La 'madonna del parto'
«Más que un tiempo de reflexión, se tomó unos días para construir un escenario de confusión que corriera un tupido velo sobre las actividades de la cónyuge»
Aprovechando que Sánchez se fue a reflexionar y que anunciaban lluvias en la península ibérica, nos fuimos de vacaciones al Bel Paese, a casa de una amiga en Umbría. Enseguida nos preguntaron: «¿Qué pasa con España?». Los periódicos italianos llevaban días titulando con los problemas de corrupción del presidente español y de su esposa. Les contamos, primero, que Pedro Sánchez estaba «reflexionando» sobre su futuro. Se pusieron a cocinar. «Disfrutemos de la rinascita y de la pasta», dijeron. Al día siguiente, en tal estado de humanista reflexión, nos fuimos a Monterchi a contemplar La madonna del parto de Piero della Francesca.
El historiador Giorgio Vasari utilizó por primera vez la palabra Renacimiento para reunir tras ella a los artistas, científicos, arquitectos o escritores que protagonizaron la ruptura con «el estilo de los bárbaros», con esa tradición medieval que Italia desterró al olvido en los siglos XIV y XV. Cuando paseas por esa tierra, por las calles de Arezzo, de Sansepolcro o de Assisi (el pueblo de San Francisco), todo parece más suave y mejor dibujado. La filosofía renacentista, que se basa en el derecho de los seres humanos a dar forma a sus propias vidas, nace con la misma perspectiva que Piero della Francesca y antes Giotto (el pintor del trecento) dan a sus frescos.

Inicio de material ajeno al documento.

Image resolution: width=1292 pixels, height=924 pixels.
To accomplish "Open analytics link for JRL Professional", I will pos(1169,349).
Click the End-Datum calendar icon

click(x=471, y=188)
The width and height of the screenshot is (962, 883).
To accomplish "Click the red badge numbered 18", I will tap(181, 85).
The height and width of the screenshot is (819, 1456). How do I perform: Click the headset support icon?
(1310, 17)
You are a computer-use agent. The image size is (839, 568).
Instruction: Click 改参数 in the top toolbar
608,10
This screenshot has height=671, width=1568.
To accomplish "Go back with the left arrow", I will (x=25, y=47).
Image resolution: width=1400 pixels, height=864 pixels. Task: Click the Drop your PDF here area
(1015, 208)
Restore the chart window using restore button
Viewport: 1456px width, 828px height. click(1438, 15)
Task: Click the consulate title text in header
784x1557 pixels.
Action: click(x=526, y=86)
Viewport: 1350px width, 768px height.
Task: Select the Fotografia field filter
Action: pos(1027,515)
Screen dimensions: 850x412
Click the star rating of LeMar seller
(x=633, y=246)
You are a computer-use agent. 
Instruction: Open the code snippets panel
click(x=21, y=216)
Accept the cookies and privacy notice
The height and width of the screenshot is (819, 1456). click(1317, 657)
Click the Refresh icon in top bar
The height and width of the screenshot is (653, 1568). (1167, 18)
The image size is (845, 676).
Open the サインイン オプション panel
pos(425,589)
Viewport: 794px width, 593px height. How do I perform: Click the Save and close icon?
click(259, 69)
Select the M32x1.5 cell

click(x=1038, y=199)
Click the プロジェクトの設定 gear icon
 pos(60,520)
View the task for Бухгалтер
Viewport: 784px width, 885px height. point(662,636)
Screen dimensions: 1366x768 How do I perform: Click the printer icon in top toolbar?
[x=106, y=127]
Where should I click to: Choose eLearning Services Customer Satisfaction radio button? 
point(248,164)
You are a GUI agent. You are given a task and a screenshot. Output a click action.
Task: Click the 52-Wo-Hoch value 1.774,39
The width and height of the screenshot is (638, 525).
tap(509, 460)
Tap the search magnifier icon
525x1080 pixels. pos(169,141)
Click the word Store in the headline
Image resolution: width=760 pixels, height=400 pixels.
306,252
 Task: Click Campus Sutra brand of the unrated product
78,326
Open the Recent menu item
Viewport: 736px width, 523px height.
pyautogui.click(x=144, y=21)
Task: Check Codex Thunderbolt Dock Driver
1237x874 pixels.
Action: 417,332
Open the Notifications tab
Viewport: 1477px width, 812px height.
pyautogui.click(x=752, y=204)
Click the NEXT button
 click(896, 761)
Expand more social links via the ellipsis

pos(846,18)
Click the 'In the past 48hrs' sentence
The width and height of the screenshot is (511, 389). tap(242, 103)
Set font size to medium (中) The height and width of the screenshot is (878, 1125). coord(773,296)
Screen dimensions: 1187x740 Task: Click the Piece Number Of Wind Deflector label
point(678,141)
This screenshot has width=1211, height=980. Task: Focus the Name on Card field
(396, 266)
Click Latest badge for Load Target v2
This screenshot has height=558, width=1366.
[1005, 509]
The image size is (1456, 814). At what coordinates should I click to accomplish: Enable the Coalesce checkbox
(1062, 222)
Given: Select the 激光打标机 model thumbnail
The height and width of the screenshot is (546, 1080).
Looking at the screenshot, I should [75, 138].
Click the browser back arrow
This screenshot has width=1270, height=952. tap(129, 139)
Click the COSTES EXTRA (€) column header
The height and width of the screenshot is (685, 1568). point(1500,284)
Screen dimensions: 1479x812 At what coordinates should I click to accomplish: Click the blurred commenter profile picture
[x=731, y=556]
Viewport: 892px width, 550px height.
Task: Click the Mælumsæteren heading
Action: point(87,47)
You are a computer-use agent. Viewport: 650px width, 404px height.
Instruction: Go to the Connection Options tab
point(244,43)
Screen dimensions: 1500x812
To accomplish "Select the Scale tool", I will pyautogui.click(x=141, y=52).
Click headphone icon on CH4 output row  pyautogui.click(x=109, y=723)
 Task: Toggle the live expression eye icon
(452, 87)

Entre aquellos hombres que buscaron un renacer tras la barbarie guerrera y religiosa de la Edad Media, se contaban, además de artistas y filósofos, grandes matemáticos como Luca Pacioli, el fraile franciscano precursor del cálculo de probabilidades. Los ciudadanos cultos de la Toscana renacentista valoraban el conocimiento y la educación. Preparaban ayudantes y discípulos para poder finalizar con maestría, sin prisas, unas obras que ya son eternas. Todos ellos sabían que el escorzo, presentar un cuerpo o un pensamiento en perspectiva, es fundamental. Sólo así se consigue analizar la realidad.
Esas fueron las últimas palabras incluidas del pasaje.